Masih Sulit E-Retribusi Pasar Tradisional
TABANAN, Dikutip dari NusaBali - Penerapan retribusi elektronik (e-retribusi) di Kabupaten Tabanan belum maksimal.
Kabid Perdagangan Disperindag Kabupaten Tabanan, I Gusti Agung Ngurah Putra Mantra mengatakan, retribusi elektronik ditetapkan Pemkab Tabanan untuk mendongkrak Pendapatan Asli Daerah (PAD) dari segi pendapatan pasar. Hanya saja untuk pencapaiannya belum bisa maksimal karena sejumlah faktor. "Salah satunya proses input data dari bank selaku pihak ketiga lama," ujar Ngurah Putra, Minggu (30/10).
Kata dia, meskipun belum maksimal diterapkan mendekati akhir tahun 2022 ini akan ada penambahan pasar yang menerapkan retribusi elektronik yakni Pasar Kerambitan dan Pasar Senganan. "Ini masih proses untuk imput data pedagang," katanya.
Sementara di sisi lain penerapan retribusi elektronik yang sudah diterapkan di sejumlah pasar tak berjalan mulus. Contohnya di Pasar Penebel mesinnya rusak belum diganti. Bahkan di Pasar Sayur Baturiti dan Pasar Baturiti penerapan sempat mandeg lantaran tukang pungut berhenti. "Sekarang tukang pungut sudah diangkat kembali, sehingga penerapan sudah berjalan normal," tandas Mantra.
Untuk diketahui penerapan e-retribusi baru bisa diterapkan oleh Pemkab Tabanan di tahun 2021. Padahal penerapan ini sudah diwacanakan sejak tahun 2019. Penerapan lambat dilakukan karena proses di bank penyedia memang memerlukan waktu untuk menyediakan sistem yang cocok.
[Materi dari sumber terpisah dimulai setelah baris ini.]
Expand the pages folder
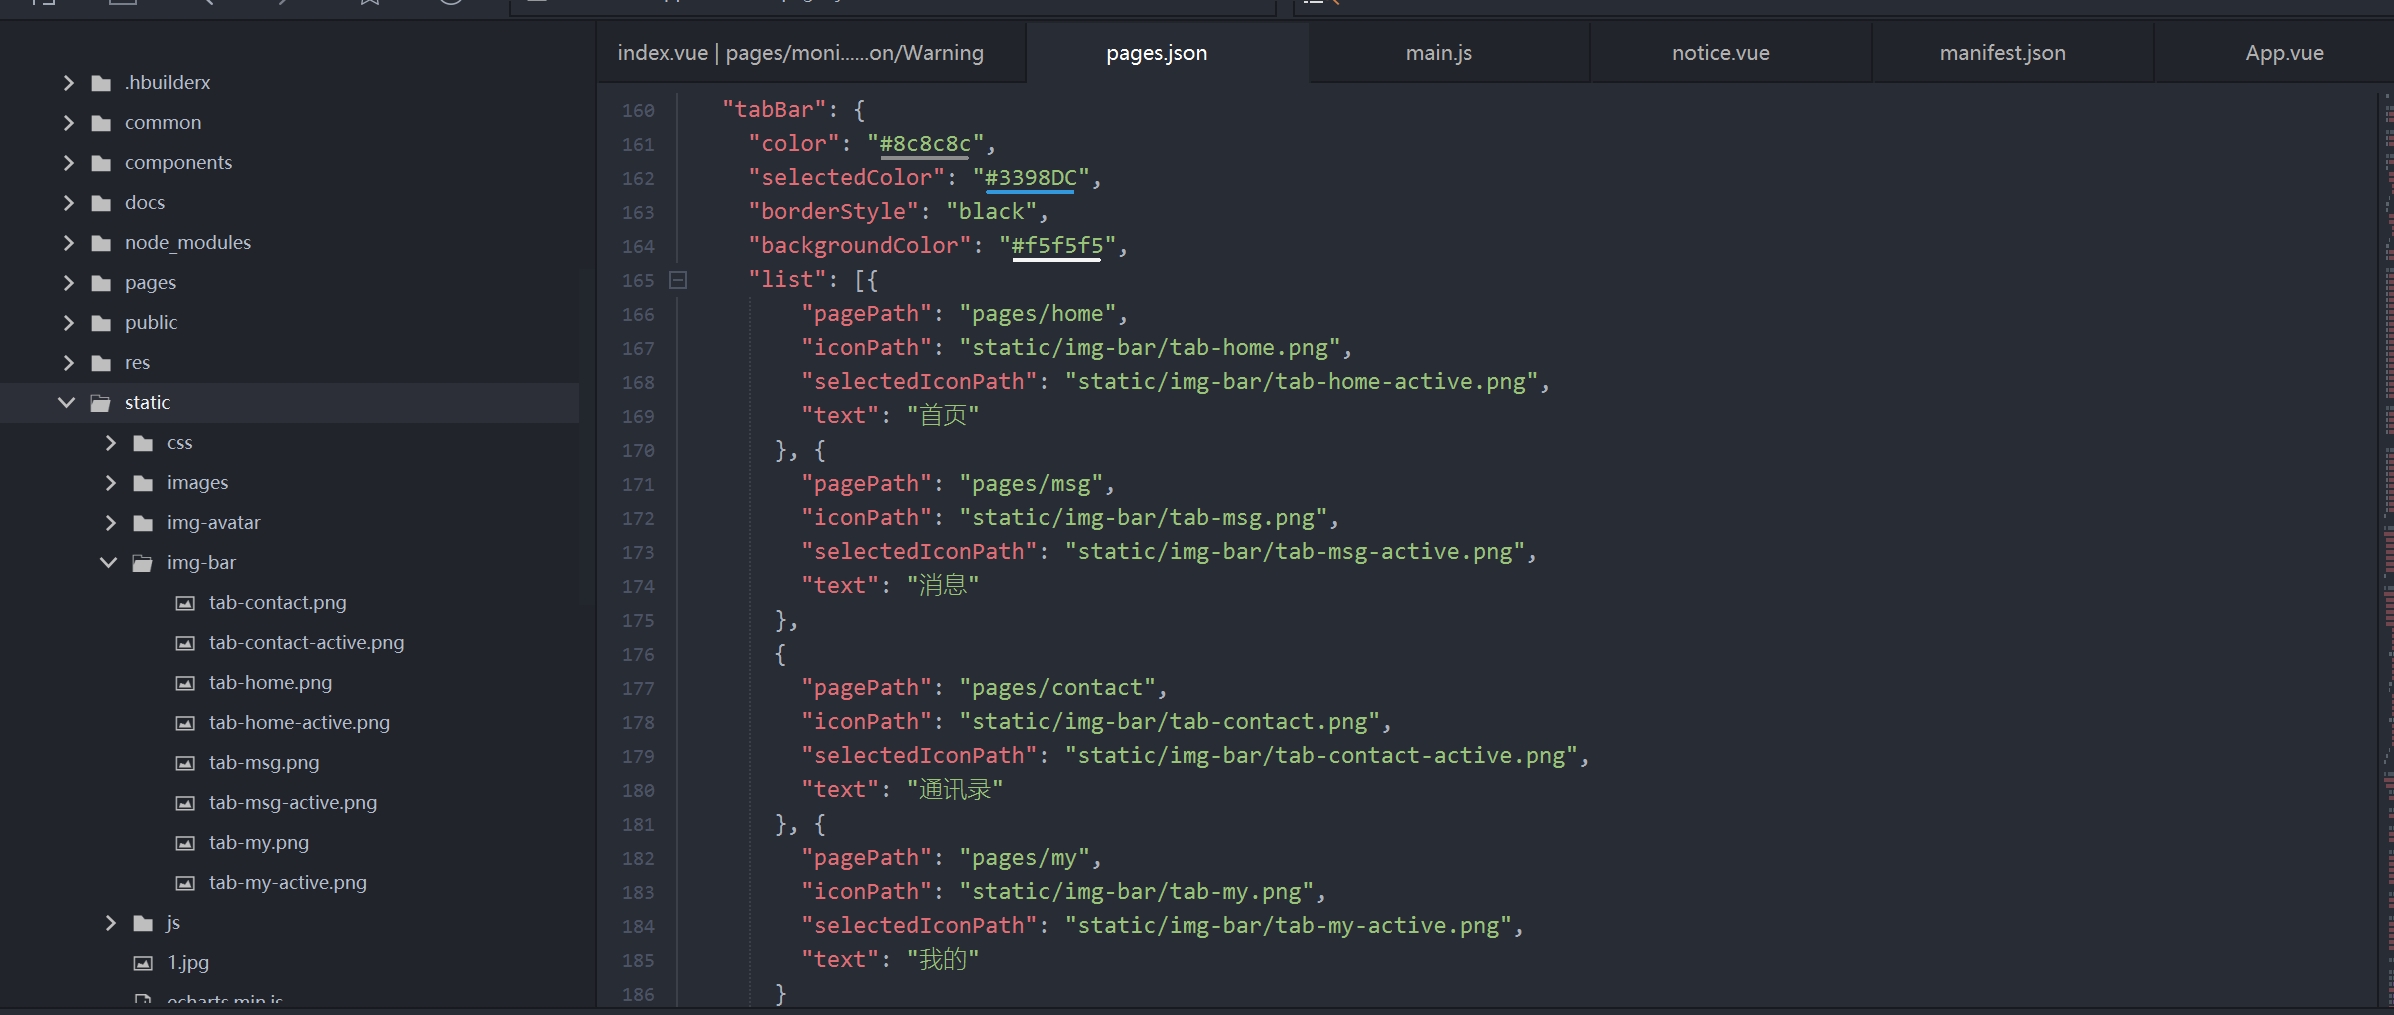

Dalam penerapan e-retribusi ini pedagang tidak lagi membayar karcis secara manual, melainkan mereka membayar karcis non tunai. Dimana setiap pedagang membawa kartu mirip ATM, nanti petugas tapping di masing-masing kartu yang dibawa pedagang. Penerapan e-retribusi diterapkan Pemkab Tabanan sebagai salah satu upaya meminimalisir kebocoran PAD utamanya dari sektor pendapatan di pasar.